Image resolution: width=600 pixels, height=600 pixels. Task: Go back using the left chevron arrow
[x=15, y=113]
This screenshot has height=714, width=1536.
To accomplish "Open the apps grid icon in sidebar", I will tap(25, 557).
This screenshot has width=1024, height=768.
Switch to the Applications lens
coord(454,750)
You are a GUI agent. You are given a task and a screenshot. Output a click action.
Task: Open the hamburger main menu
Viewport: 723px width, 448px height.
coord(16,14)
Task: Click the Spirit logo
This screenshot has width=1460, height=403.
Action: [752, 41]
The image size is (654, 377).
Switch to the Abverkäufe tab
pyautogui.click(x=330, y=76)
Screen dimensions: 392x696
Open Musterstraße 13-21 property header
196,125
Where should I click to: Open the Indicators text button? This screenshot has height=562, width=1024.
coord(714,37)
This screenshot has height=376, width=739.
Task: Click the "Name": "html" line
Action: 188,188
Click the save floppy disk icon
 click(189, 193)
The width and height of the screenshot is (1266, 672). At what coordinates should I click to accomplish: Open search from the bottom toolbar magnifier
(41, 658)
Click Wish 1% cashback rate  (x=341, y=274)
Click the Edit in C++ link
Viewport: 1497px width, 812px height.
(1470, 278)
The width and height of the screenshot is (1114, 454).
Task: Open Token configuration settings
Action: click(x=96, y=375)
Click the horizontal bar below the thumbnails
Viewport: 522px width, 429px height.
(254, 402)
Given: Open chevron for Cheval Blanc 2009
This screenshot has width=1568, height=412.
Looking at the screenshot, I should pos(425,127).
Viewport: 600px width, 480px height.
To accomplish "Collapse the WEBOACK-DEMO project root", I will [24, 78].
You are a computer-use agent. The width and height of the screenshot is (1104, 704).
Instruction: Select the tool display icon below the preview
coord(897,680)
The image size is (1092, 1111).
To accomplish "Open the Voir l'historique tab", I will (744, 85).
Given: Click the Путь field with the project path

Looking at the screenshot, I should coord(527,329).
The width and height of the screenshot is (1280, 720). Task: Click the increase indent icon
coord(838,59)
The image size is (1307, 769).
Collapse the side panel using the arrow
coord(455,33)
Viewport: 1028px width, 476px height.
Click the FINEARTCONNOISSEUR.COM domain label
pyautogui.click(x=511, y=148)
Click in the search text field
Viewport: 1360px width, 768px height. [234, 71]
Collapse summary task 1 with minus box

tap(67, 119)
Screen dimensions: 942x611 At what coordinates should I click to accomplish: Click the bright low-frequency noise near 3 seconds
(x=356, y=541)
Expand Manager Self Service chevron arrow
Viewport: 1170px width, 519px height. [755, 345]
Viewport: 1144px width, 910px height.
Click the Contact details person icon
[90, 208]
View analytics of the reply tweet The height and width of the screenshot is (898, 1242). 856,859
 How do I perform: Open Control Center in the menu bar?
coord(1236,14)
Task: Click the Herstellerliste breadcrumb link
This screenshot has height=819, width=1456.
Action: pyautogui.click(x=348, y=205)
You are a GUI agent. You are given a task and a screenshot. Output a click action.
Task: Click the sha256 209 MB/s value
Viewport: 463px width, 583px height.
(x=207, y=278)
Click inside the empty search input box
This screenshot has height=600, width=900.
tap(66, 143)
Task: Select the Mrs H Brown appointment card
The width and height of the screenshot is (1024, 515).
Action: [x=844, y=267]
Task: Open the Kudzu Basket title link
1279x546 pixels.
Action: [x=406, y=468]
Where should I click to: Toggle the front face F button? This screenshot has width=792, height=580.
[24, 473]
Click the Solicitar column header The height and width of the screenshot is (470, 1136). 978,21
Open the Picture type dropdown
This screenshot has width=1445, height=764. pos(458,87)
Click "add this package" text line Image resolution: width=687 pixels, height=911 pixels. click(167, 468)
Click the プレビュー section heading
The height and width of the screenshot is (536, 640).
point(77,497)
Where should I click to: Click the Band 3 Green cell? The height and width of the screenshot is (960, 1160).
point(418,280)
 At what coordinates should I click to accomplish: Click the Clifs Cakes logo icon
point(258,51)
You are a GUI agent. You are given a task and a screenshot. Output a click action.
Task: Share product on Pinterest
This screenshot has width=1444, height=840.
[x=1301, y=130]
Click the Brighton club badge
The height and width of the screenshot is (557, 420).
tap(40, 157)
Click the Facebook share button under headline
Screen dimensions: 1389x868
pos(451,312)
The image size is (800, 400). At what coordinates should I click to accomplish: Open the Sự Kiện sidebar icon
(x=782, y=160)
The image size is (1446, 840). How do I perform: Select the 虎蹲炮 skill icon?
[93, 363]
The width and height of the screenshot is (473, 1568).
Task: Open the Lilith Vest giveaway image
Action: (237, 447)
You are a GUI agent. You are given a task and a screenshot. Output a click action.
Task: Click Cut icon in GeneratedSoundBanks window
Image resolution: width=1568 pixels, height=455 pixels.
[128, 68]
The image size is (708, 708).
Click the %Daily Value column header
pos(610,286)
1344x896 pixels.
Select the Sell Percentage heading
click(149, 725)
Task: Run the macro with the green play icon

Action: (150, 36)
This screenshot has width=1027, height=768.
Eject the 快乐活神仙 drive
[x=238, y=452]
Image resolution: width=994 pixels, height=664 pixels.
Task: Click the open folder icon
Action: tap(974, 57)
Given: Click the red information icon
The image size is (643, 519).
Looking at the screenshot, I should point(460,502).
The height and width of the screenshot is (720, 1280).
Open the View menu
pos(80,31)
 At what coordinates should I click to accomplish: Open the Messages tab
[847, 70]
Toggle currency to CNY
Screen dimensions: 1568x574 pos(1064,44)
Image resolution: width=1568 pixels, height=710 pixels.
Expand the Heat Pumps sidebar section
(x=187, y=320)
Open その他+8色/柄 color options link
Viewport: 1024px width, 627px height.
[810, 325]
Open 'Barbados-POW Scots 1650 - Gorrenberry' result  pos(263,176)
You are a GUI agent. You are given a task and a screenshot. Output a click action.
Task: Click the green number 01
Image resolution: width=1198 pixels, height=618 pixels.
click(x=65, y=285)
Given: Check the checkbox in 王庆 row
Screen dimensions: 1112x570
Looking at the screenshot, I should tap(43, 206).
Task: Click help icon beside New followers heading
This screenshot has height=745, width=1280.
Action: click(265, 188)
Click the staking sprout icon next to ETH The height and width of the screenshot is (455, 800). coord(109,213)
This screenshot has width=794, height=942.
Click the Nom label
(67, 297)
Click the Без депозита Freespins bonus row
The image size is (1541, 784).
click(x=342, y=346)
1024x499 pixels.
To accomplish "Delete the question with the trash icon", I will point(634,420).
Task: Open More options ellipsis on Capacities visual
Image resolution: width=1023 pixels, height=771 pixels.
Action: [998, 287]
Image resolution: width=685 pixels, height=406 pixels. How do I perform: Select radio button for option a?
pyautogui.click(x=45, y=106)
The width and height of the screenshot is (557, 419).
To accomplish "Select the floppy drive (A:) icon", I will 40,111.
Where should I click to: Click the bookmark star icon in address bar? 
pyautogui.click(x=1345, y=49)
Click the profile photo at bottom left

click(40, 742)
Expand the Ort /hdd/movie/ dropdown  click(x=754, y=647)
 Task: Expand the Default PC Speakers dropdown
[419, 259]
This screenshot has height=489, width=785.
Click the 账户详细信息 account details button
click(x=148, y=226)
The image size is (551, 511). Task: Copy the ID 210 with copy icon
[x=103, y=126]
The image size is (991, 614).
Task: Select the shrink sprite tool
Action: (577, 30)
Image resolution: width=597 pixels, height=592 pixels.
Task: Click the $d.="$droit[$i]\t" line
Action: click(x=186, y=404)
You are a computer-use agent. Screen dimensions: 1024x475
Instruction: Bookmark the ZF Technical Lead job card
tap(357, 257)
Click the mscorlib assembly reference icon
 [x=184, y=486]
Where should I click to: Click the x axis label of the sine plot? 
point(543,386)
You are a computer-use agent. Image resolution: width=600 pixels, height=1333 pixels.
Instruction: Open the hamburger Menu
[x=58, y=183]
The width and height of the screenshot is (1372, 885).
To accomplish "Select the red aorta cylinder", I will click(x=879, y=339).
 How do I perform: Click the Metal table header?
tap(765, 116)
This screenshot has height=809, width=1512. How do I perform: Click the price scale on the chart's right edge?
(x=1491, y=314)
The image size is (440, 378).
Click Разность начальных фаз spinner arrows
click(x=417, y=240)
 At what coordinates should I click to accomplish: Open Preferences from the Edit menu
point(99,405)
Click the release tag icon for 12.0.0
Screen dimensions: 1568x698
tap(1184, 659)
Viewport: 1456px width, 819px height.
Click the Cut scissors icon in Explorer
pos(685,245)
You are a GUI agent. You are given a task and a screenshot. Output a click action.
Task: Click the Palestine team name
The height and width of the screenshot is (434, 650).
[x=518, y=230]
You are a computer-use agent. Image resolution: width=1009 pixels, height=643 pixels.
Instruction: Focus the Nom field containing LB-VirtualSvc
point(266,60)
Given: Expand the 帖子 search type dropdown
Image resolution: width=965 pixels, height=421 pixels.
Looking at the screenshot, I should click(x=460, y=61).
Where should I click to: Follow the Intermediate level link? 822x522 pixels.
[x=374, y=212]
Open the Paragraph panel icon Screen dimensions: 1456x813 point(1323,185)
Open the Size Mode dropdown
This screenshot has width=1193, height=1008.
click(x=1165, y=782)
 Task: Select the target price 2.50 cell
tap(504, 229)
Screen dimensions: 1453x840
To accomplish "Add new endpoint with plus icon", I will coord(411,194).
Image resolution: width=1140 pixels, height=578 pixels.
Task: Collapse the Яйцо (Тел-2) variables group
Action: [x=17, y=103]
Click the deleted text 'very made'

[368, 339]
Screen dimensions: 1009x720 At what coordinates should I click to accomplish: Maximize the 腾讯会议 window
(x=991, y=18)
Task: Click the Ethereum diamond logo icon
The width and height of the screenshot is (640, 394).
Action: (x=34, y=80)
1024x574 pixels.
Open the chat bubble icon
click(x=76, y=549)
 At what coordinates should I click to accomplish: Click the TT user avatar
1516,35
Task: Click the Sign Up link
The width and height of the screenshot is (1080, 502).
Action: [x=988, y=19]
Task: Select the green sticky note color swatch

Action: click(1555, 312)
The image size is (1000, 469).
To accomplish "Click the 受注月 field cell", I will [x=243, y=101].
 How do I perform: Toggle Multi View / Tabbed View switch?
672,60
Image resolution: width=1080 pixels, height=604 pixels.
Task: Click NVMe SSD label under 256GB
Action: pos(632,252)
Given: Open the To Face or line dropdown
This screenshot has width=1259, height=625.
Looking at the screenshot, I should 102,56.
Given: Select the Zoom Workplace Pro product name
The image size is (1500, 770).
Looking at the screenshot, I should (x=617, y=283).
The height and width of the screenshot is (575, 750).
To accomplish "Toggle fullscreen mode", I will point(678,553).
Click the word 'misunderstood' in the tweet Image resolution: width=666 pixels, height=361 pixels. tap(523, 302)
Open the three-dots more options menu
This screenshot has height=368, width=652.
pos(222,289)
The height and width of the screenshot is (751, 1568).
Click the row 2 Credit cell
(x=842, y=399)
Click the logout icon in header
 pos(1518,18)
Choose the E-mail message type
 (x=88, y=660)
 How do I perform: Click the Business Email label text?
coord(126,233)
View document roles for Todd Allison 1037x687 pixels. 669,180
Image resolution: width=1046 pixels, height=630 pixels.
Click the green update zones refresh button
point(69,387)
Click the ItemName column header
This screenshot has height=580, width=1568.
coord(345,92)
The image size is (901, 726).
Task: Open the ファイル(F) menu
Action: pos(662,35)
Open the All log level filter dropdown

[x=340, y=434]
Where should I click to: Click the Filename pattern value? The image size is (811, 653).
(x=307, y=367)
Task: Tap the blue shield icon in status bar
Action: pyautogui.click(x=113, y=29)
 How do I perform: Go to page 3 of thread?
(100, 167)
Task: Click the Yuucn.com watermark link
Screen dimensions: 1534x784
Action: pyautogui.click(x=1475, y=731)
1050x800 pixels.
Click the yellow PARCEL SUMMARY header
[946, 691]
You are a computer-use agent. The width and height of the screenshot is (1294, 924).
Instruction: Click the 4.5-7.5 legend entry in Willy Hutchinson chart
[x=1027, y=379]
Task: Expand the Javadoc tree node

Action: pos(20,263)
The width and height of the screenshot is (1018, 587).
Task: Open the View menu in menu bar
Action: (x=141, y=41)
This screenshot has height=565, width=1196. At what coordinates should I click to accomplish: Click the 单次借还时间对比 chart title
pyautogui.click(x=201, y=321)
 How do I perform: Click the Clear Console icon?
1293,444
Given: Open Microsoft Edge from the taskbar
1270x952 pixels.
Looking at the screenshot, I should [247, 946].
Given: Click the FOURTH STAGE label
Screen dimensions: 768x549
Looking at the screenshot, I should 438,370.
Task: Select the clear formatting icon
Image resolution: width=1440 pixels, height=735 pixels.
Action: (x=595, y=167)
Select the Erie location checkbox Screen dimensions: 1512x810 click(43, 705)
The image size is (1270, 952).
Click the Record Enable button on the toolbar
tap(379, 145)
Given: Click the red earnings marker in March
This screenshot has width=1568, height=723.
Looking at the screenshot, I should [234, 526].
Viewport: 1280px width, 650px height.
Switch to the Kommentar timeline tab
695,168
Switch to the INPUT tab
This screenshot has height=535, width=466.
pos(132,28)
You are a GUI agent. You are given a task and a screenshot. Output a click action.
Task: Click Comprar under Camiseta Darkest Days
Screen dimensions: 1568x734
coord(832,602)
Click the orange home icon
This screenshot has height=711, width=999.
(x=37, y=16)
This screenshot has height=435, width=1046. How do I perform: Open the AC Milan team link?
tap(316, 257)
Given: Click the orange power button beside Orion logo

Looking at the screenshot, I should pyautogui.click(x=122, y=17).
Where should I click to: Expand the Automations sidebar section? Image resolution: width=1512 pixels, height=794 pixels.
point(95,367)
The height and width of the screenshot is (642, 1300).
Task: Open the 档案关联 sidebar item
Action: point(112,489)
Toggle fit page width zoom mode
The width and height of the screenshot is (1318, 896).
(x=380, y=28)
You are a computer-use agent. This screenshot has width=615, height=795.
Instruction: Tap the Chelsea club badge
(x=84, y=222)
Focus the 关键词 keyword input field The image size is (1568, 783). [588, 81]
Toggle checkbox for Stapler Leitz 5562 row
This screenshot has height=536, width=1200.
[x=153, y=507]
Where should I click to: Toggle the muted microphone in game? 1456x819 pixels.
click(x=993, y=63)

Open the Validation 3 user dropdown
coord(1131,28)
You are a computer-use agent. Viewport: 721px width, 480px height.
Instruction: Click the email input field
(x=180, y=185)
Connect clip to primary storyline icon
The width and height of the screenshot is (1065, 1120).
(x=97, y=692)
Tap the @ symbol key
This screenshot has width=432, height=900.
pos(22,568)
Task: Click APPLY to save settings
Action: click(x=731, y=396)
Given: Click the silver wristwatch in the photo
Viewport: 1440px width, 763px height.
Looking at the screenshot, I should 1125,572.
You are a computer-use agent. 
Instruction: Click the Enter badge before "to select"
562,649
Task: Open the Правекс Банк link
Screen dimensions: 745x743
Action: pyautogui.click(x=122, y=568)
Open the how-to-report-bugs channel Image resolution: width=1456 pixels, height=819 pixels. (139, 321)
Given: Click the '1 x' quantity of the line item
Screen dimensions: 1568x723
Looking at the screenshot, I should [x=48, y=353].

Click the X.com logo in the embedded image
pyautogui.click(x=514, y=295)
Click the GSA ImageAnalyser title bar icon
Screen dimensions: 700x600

** WHAT THE TASK ASKS **
Copy out the lines from the one containing "You are a computer-use agent. Viewport: 721px" through the one containing "(x=97, y=692)", including both of those lines, with nothing changed.

** RESULT OF THE TASK **
You are a computer-use agent. Viewport: 721px width, 480px height.
Instruction: Click the email input field
(x=180, y=185)
Connect clip to primary storyline icon
The width and height of the screenshot is (1065, 1120).
(x=97, y=692)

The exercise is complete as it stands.